#### Aim of the task
Using the excerpt of coin hopper figure descriptions, answer each question on its own line.
1. What kind of view is FIG. 9B?
2. What does FIG. 16 show?
3. Along which line is the cross-section in FIG. 17B taken?
>> Start Excerpt provided
FIG. 9A is a front view of a cam device of the coin hopper of the
first embodiment of the invention, and FIG. 9B is an enlarged front
view of a route switching device of the cam device of the coin
hopper of the first embodiment of the invention;
FIG. 10A is a front view illustrating a relationship between the
coin holding portion and the cam device when a rotating disc of the
coin hopper of the first embodiment of the invention rotates in a
forward rotating direction, and FIG. 10B is a front view
corresponding to FIG. 10A illustrating a state in which the
rotating disc is removed;
FIG. 11A is a front view illustrating the relationship between the
coin holding portion and the cam device when the rotating disc of
the coin hopper of the first embodiment of the invention rotates in
a reverse rotating direction, and FIG. 11B is a front view
corresponding to FIG. 11A illustrating a state in which the
rotating disc is removed;
FIGS. 12A to 12C illustrate a state in which the rotating disc of
the coin hopper of the first embodiment of the invention rotates in
the forward rotating direction;
FIGS. 13A and 13B illustrate a state in which the rotating disc of
the coin hopper of the first embodiment of the invention rotates in
the reverse rotating direction;
FIGS. 14A and 14B illustrate a state in which the rotating disc of
the coin hopper of the first embodiment of the invention rotates in
the reverse rotating direction;
FIG. 15 is an exploded front perspective view illustrating the coin
hopper of the coin conveying and dispensing apparatus of the first
embodiment of the invention;
FIG. 16 is an exploded back perspective view illustrating the coin
hopper of the coin conveying and dispensing apparatus of the first
embodiment of the invention; and
FIG. 17A is a front view of a route switching device of a coin
hopper of a second embodiment of the invention, and FIG. 17B is a
cross-sectional view of the route switching device of the coin
hopper of the second embodiment of the invention taken along a line
B-B in FIG. 17A.
>> End Excerpt provided
>> Start Recorded data
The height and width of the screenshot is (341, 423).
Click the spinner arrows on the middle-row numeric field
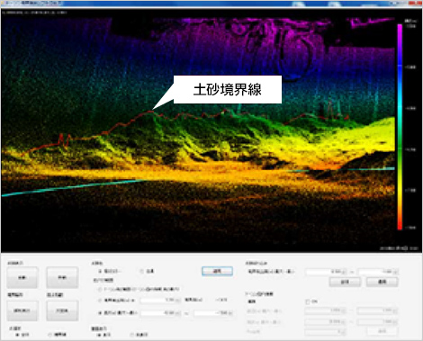tap(178, 301)
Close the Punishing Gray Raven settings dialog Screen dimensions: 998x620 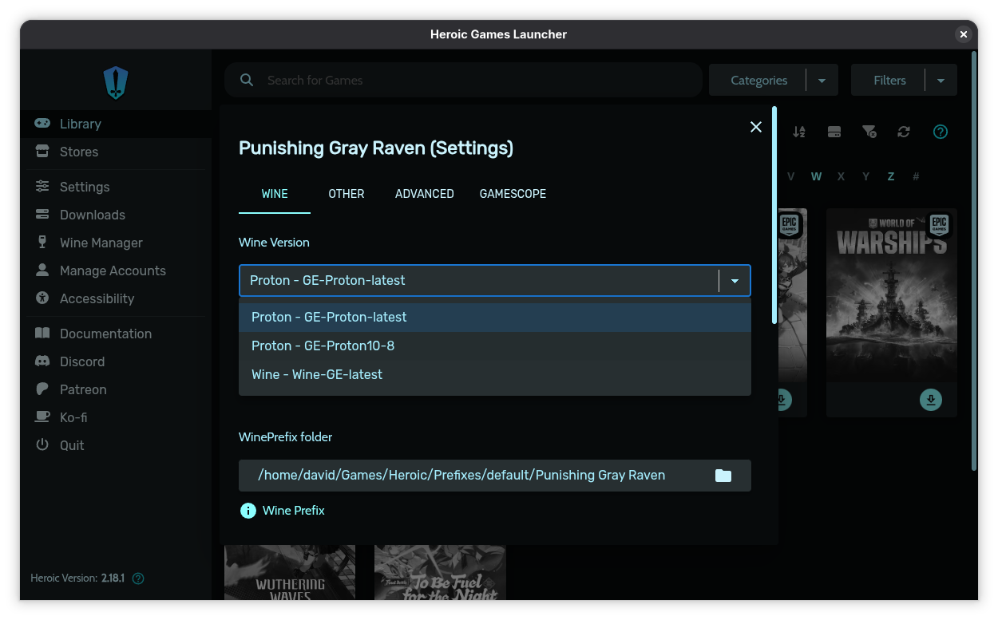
>> End Recorded data
#### Output of the exercise
1. An enlarged front view of a route switching device of the cam device of the coin hopper of the first embodiment.
2. An exploded back perspective view of the coin hopper of the coin conveying and dispensing apparatus of the first embodiment.
3. Line B-B in FIG. 17A.